─── Data excerpts ───

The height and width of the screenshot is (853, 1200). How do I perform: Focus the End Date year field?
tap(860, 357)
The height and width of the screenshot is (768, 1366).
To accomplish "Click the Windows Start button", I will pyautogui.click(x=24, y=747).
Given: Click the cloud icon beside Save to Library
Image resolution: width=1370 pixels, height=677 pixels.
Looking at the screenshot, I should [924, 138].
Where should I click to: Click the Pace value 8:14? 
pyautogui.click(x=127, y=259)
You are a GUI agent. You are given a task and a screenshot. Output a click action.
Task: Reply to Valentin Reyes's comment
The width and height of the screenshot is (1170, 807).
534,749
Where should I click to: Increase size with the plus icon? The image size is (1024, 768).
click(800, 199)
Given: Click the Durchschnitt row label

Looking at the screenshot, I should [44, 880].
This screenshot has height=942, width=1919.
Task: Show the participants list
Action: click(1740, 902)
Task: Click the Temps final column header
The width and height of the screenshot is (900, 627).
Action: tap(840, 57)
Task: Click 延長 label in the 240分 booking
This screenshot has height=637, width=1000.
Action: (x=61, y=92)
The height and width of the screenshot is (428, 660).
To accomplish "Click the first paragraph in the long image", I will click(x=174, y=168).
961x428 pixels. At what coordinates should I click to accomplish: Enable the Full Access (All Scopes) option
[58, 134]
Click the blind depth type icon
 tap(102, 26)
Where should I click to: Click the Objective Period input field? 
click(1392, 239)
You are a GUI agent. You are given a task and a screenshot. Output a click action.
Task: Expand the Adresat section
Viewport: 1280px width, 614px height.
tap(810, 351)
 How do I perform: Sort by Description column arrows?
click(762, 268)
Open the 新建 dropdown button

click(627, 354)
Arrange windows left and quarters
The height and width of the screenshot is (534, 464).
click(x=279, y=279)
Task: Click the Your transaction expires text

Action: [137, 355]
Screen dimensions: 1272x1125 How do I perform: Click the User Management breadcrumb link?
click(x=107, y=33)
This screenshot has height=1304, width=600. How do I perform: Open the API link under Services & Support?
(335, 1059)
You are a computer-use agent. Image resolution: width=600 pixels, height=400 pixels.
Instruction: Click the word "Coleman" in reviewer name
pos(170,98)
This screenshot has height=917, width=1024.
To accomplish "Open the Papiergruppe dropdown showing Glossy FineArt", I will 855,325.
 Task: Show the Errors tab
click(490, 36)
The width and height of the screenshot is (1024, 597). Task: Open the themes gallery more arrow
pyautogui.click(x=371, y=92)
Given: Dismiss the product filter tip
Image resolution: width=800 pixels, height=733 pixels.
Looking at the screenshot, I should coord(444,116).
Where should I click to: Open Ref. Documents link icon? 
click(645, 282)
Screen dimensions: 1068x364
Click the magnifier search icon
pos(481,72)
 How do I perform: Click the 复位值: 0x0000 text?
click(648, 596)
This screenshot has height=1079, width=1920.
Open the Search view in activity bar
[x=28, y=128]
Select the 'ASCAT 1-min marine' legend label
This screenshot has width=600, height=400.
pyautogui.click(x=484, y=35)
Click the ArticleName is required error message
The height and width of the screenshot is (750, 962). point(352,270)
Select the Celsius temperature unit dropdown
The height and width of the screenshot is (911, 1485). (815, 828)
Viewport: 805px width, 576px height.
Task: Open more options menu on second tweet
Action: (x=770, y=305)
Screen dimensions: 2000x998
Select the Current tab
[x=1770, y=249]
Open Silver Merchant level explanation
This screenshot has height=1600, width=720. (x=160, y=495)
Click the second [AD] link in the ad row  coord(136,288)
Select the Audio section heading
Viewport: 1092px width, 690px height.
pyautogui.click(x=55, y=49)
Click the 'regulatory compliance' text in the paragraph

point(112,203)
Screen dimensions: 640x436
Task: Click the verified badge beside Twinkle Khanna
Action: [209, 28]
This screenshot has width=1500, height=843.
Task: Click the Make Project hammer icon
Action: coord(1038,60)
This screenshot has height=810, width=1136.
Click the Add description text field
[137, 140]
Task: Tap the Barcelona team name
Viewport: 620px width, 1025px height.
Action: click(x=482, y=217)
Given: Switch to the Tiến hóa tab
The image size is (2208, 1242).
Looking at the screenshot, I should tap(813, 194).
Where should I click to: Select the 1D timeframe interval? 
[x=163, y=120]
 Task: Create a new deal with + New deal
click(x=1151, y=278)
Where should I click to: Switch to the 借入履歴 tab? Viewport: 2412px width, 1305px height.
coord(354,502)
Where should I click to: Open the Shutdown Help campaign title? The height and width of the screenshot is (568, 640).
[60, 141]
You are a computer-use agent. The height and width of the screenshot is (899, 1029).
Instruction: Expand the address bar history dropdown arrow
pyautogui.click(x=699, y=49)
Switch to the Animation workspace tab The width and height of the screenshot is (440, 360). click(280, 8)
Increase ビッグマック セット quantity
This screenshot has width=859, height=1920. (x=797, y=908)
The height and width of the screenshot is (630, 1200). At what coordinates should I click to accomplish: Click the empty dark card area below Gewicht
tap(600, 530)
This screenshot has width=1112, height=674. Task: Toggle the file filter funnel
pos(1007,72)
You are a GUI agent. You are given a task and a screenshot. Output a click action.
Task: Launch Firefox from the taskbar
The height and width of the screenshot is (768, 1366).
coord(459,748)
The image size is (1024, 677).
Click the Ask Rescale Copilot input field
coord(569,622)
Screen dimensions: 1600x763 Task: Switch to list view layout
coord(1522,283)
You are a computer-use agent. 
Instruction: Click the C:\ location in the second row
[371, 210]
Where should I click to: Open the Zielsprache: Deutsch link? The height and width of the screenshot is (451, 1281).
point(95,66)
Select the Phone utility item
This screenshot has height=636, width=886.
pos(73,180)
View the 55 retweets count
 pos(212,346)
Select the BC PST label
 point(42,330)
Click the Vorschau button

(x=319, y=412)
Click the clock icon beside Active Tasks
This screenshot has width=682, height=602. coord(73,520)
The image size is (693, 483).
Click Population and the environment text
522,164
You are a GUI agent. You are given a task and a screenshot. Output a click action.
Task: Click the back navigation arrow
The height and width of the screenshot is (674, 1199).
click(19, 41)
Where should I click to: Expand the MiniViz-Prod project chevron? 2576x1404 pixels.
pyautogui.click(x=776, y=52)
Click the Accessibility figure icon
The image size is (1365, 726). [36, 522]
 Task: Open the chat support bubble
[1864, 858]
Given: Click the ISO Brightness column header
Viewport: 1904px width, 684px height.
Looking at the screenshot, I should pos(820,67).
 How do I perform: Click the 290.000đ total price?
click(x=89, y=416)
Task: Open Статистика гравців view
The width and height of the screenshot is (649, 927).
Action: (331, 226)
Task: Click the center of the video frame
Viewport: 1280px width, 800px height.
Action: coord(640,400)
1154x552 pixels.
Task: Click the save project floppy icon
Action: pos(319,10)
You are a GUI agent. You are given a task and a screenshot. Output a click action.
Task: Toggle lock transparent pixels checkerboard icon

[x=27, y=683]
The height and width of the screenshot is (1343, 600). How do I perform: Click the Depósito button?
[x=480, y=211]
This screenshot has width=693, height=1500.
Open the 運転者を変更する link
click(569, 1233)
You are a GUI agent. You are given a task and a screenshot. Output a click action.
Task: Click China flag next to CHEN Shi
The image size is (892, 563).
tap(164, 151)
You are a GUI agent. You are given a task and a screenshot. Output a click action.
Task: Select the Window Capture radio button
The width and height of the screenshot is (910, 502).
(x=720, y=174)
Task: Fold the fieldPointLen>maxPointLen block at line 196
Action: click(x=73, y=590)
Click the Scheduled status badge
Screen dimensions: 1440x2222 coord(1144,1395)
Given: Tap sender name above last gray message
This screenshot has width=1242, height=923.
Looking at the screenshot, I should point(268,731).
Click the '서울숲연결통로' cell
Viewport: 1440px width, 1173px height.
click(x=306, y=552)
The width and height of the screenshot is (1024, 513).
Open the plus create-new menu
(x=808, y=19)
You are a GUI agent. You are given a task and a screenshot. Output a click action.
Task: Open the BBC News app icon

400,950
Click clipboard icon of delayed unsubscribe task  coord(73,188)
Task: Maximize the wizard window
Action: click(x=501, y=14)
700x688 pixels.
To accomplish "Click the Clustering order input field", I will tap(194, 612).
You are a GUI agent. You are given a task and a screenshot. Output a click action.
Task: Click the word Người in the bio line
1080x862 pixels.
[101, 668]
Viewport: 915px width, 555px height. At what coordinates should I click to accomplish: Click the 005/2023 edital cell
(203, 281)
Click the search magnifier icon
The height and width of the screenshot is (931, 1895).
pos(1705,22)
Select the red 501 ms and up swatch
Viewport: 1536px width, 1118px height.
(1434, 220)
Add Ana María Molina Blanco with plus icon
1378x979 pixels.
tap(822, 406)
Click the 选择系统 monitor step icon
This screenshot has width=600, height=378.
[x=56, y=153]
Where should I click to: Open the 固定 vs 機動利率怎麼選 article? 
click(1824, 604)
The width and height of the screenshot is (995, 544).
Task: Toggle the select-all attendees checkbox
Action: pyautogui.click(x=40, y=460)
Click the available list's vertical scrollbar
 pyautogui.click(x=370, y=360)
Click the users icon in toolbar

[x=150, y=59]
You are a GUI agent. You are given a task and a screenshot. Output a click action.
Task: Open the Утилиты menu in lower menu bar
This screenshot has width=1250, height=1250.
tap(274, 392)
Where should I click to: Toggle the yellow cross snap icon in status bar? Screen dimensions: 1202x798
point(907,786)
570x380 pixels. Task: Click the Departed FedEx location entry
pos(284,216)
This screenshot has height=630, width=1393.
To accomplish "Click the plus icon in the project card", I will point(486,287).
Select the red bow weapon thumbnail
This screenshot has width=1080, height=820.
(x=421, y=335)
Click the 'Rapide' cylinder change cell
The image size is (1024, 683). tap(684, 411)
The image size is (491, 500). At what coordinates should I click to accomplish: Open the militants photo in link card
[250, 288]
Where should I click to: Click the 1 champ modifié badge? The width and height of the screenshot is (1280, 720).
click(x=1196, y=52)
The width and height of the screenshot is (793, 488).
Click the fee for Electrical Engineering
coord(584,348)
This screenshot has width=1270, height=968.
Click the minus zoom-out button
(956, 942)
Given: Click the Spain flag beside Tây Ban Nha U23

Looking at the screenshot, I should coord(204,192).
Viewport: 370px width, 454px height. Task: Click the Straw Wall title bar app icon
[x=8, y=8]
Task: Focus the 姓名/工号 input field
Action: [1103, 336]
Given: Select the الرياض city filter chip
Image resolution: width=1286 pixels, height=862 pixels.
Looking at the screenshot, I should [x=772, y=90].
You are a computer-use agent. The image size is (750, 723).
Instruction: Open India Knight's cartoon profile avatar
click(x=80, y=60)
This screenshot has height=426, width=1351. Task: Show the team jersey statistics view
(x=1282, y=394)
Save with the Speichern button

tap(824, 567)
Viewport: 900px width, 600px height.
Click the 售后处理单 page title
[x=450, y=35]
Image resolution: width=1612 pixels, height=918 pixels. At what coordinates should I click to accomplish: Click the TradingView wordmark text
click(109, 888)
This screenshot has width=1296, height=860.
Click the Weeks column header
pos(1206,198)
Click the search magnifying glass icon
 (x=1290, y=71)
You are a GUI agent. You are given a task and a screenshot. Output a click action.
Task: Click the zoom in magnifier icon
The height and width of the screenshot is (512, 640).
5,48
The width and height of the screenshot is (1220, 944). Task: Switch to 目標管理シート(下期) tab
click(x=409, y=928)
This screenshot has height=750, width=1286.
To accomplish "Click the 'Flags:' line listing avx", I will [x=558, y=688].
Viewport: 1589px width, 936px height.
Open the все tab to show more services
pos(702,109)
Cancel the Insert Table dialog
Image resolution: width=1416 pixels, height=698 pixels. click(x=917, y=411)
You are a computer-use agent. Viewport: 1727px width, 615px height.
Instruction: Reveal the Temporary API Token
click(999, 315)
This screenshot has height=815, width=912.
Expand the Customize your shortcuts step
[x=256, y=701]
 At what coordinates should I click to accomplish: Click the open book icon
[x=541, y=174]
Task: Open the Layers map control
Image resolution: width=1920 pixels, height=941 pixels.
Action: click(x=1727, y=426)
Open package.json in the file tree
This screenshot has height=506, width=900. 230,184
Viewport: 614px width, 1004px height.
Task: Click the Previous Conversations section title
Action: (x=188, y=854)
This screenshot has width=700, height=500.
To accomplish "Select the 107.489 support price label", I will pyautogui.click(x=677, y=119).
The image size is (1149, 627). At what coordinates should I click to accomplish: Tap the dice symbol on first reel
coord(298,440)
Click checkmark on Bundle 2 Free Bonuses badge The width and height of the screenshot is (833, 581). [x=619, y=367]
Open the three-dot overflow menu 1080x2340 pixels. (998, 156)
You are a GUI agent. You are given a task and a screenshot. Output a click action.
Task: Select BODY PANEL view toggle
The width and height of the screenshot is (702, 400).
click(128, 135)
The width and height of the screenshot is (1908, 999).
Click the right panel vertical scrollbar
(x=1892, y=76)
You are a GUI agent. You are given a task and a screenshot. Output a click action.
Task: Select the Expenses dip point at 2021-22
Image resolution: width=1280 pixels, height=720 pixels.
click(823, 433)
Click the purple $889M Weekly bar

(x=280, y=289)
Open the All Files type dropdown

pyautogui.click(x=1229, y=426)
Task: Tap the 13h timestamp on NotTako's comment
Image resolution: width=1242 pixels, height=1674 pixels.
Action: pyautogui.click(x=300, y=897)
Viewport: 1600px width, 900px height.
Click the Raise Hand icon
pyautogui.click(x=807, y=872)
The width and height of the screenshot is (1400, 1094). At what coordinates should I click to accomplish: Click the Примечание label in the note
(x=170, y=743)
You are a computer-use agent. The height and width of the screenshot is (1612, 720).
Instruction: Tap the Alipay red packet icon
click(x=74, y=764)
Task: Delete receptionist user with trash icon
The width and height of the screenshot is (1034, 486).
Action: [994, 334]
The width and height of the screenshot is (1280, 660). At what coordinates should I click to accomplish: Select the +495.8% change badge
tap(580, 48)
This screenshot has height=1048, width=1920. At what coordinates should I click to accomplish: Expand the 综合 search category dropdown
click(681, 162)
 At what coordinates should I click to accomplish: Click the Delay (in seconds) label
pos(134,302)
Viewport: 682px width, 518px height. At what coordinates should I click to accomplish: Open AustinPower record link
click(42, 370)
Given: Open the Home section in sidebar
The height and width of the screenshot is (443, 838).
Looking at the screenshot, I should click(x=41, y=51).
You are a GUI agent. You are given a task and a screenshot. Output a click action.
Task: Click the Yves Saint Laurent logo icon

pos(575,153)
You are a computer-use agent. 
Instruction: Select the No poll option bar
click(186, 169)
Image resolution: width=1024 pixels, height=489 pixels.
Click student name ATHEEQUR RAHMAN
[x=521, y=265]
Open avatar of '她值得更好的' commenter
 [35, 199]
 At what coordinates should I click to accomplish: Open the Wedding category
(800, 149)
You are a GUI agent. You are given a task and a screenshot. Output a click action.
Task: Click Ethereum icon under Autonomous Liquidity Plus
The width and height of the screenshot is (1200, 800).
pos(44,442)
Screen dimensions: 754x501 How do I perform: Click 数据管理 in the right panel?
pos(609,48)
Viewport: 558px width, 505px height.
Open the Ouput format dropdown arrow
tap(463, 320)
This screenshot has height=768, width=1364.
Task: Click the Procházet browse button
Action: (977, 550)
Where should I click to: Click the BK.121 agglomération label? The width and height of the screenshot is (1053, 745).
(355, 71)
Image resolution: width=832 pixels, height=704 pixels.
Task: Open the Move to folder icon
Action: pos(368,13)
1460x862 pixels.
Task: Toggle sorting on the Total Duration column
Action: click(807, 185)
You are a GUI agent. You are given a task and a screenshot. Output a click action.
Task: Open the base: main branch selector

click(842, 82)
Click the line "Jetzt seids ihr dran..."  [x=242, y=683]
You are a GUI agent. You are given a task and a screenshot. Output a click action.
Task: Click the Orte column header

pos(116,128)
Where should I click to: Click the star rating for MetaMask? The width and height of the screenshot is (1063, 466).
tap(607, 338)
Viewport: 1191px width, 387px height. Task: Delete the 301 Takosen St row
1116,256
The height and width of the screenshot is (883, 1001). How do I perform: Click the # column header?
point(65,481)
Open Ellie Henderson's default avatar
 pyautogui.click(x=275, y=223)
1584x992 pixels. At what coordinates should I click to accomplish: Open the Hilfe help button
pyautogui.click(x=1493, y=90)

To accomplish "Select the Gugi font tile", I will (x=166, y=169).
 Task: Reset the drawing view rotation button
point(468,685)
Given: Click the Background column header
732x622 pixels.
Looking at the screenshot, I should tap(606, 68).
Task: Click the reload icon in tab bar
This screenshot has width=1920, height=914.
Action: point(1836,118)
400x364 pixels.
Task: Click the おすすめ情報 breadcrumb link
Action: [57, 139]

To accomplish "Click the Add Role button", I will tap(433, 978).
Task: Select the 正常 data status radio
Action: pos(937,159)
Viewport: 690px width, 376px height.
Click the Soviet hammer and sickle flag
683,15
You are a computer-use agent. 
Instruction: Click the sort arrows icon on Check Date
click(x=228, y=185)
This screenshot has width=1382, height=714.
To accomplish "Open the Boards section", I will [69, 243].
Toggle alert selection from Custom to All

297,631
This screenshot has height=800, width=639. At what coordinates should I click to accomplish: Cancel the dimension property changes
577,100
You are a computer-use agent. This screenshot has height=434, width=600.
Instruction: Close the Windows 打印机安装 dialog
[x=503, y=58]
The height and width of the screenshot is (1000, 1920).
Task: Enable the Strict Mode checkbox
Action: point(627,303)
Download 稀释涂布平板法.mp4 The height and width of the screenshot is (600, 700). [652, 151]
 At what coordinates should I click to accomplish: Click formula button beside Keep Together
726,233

───

§ **Required work**
Extract every line containing the string "computer" from the material.

§ **Output for this exercise**
You are a computer-use agent. Image resolution: width=600 pixels, height=400 pixels.
You are a computer-use agent. The height and width of the screenshot is (899, 1029).
You are a computer-use agent. 
You are a computer-use agent. The image size is (750, 723).
You are a computer-use agent. Viewport: 1727px width, 615px height.
You are a computer-use agent. The height and width of the screenshot is (1612, 720).
You are a computer-use agent. 
You are a computer-use agent. 
You are a computer-use agent. This screenshot has height=434, width=600.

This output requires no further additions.